Dans un communiqué publié mardi à l’issue d’une réunion sur l’examen du mandat du G-5 Sahel, l’Union africaine s’est dite inquiète de la situation humanitaire dans la région du Sahel.

En effet, le Conseil de pays et de sécurité de l’UA (CPS) déplore la dégradation de la sécurité et de la situation humanitaire dans la région du Sahel, due à l’augmentation des attaques de terroristes, de groupes criminels et armés opérant dans la région, ainsi qu’aux défis socio-économiques qui en résultent et qui sont aggravés par les effets négatifs du changement climatique et l’apparition de la pandémie du COVID-19».

Le Conseil condamne les attaques perpétrées par des groupes terroristes, criminels et armés contre les États de la région ainsi que contre des populations innocentes. Il a également «condamné l’extrémisme violent, les activités de transhumance, le trafic de drogues et d’armes légères, y compris la criminalité transnationale organisée, qui ont tous eu des effets cumulatifs négatifs sur la gouvernance, le renforcement des capacités institutionnelles et les efforts davantage élargis d’édification de l’État dans toute la région du Sahel».

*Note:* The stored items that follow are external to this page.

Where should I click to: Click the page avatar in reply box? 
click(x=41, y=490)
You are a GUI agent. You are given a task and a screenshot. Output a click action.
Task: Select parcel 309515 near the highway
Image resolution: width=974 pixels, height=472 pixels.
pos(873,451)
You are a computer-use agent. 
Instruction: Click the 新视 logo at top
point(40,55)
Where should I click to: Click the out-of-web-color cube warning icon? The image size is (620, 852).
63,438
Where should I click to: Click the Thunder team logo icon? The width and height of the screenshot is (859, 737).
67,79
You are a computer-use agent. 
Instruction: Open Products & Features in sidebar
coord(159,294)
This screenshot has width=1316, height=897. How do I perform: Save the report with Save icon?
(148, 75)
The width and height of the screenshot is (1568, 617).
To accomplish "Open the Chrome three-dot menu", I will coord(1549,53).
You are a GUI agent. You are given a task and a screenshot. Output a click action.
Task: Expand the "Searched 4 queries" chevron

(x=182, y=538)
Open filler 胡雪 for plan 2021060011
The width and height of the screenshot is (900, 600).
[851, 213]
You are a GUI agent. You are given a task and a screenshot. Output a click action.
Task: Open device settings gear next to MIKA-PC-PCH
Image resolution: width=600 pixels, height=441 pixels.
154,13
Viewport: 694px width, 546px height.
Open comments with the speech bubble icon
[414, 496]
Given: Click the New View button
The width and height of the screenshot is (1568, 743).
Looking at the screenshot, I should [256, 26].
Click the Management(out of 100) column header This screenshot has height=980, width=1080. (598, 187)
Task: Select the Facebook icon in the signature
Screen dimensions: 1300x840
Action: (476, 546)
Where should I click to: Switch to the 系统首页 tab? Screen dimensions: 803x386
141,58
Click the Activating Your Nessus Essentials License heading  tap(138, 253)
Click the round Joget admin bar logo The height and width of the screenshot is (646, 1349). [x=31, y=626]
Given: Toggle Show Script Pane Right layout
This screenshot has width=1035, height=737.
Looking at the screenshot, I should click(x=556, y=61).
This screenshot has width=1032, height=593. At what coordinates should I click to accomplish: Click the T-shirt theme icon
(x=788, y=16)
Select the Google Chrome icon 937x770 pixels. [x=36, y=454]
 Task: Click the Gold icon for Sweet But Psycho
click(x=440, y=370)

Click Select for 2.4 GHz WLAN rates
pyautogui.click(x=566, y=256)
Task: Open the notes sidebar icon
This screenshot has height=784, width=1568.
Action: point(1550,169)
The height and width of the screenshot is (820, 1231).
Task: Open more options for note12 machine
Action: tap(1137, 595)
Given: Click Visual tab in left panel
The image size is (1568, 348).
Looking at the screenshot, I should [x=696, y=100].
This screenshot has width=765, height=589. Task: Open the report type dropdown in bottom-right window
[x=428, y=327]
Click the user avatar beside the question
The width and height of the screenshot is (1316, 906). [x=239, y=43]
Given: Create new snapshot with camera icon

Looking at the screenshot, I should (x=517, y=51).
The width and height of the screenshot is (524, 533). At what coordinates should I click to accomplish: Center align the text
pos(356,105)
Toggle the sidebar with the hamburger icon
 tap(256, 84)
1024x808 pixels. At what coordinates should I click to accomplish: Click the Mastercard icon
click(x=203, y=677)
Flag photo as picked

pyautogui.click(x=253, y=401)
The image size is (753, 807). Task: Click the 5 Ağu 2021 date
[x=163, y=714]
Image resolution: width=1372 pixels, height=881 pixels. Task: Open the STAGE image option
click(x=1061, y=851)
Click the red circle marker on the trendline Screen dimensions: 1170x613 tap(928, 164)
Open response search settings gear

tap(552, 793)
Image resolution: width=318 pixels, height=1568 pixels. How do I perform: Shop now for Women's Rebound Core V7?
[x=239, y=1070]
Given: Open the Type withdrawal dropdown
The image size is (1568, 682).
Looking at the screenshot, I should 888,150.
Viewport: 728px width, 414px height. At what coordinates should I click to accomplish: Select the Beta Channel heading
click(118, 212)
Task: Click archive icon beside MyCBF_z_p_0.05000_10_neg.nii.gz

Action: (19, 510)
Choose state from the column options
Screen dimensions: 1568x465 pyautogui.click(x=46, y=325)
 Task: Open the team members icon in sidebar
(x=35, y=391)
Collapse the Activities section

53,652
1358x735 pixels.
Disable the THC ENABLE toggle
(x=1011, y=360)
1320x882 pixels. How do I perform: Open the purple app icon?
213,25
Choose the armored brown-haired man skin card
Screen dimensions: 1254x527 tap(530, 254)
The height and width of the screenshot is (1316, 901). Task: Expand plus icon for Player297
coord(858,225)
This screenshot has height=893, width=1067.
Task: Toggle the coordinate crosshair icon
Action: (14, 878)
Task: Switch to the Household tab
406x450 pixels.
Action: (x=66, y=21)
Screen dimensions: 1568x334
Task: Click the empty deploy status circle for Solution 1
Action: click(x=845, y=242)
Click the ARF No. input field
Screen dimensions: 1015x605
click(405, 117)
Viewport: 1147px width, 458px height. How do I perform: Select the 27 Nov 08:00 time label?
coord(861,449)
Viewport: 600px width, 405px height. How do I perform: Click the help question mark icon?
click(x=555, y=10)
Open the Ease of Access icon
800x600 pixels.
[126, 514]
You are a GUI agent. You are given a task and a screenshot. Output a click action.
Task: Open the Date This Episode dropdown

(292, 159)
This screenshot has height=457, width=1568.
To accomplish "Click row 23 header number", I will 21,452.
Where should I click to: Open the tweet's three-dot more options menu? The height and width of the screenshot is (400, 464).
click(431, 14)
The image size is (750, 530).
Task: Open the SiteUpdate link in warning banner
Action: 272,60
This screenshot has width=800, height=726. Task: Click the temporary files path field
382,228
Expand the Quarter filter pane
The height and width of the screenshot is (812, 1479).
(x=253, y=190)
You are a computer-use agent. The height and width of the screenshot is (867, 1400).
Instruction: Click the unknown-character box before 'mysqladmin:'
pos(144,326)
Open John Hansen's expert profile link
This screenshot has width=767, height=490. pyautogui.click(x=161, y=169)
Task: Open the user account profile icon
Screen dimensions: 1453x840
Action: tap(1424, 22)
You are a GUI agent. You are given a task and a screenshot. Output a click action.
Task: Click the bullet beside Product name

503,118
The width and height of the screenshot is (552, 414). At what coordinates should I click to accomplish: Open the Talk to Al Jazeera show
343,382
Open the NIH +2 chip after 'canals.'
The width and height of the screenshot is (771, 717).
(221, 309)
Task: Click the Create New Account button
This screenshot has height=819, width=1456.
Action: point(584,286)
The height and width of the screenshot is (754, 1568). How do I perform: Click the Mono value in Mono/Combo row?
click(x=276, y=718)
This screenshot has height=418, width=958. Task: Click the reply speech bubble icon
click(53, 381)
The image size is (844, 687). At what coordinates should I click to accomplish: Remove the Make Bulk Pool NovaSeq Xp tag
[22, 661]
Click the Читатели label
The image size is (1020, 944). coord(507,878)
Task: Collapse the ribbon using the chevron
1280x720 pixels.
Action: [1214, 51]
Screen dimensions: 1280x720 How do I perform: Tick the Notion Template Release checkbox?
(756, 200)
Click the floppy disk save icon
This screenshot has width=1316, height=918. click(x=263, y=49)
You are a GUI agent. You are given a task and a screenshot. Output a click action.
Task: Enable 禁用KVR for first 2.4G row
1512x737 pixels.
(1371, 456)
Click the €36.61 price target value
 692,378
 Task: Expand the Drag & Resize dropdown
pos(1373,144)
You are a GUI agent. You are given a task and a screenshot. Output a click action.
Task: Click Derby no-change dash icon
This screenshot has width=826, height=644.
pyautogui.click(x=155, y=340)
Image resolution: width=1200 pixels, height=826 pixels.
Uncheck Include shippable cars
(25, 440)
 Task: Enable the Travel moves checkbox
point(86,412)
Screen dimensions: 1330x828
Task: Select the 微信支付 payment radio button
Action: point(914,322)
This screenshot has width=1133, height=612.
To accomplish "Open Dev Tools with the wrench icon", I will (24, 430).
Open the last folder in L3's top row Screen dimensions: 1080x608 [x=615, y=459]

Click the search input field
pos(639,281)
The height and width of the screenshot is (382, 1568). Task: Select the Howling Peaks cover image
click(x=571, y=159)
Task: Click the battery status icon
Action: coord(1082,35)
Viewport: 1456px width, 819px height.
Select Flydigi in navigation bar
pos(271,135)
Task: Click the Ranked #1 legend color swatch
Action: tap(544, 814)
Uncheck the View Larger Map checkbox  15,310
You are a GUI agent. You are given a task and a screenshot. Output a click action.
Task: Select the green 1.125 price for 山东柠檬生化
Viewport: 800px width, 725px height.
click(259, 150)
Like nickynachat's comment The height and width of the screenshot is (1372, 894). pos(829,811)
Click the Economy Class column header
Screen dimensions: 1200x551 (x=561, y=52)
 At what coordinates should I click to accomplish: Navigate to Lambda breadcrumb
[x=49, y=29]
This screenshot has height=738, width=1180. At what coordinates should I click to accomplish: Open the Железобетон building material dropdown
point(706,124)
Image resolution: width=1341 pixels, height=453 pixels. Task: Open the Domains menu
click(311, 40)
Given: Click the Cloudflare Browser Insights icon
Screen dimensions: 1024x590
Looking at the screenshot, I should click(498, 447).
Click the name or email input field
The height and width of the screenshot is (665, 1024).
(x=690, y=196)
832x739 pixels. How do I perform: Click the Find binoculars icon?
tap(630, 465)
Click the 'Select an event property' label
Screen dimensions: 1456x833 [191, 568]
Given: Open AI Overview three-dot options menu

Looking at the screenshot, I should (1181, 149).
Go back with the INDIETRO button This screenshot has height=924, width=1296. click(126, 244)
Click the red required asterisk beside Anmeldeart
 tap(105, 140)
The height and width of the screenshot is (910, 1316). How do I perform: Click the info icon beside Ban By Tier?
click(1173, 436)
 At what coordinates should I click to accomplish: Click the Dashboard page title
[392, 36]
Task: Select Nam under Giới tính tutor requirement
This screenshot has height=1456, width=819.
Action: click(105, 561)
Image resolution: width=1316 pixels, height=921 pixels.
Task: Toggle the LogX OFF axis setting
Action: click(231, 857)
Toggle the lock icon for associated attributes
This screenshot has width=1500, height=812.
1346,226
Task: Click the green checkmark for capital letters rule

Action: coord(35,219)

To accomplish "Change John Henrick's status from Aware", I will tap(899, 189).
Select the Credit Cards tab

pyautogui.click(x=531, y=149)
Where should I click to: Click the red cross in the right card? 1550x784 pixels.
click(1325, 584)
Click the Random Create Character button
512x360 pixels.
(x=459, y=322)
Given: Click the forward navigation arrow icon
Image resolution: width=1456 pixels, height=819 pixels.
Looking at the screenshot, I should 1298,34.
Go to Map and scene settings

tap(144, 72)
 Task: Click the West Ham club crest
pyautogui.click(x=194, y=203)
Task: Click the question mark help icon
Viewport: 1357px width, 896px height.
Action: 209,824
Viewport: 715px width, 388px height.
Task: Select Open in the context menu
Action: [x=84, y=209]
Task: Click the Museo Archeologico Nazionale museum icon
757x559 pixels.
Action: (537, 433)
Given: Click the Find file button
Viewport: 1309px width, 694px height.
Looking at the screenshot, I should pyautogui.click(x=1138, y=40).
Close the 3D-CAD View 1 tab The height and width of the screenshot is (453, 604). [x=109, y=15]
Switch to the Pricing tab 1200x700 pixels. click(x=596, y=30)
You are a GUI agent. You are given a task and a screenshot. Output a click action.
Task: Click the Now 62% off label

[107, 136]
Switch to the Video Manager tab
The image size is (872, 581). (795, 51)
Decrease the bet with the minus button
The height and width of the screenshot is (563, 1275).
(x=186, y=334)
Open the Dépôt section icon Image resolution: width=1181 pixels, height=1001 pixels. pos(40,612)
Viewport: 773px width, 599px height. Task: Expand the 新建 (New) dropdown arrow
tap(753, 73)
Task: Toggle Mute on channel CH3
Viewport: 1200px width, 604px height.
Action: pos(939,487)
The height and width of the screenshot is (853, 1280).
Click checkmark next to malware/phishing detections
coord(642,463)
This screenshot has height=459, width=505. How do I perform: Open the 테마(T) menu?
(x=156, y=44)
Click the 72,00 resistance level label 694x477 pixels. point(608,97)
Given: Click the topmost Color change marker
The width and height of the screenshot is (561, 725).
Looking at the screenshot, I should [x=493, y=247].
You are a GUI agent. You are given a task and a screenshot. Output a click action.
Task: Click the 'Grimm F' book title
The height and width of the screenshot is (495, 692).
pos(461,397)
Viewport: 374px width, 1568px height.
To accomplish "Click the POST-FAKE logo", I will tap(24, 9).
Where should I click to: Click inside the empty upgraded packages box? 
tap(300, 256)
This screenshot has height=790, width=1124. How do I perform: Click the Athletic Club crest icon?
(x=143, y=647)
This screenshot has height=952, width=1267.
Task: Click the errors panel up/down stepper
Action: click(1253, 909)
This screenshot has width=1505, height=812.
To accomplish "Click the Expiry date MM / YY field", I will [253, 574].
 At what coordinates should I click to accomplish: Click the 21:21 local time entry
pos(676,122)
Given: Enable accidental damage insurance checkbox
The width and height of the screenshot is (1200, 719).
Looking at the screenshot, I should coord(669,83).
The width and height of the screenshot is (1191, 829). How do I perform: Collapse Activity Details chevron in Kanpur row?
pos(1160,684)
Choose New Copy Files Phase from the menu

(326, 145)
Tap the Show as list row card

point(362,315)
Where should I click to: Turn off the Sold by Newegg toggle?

Par ailleurs, le Conseil a appelé au renforcement de la coordination et de la complémentarité des efforts entre et parmi toutes les forces déployées dans la région, à savoir la Force conjointe du G5 Sahel, l’Opération Barkhane, la Mission multidimensionnelle de stabilisation des Nations unies au Mali (MINUSMA), TAKOUBA et la Force multinationale mixte contre Boko Haram. L’objectif est d’ «éliminer les groupes terroristes, tout en évitant les doubles emplois et le gaspillage de ressources rares».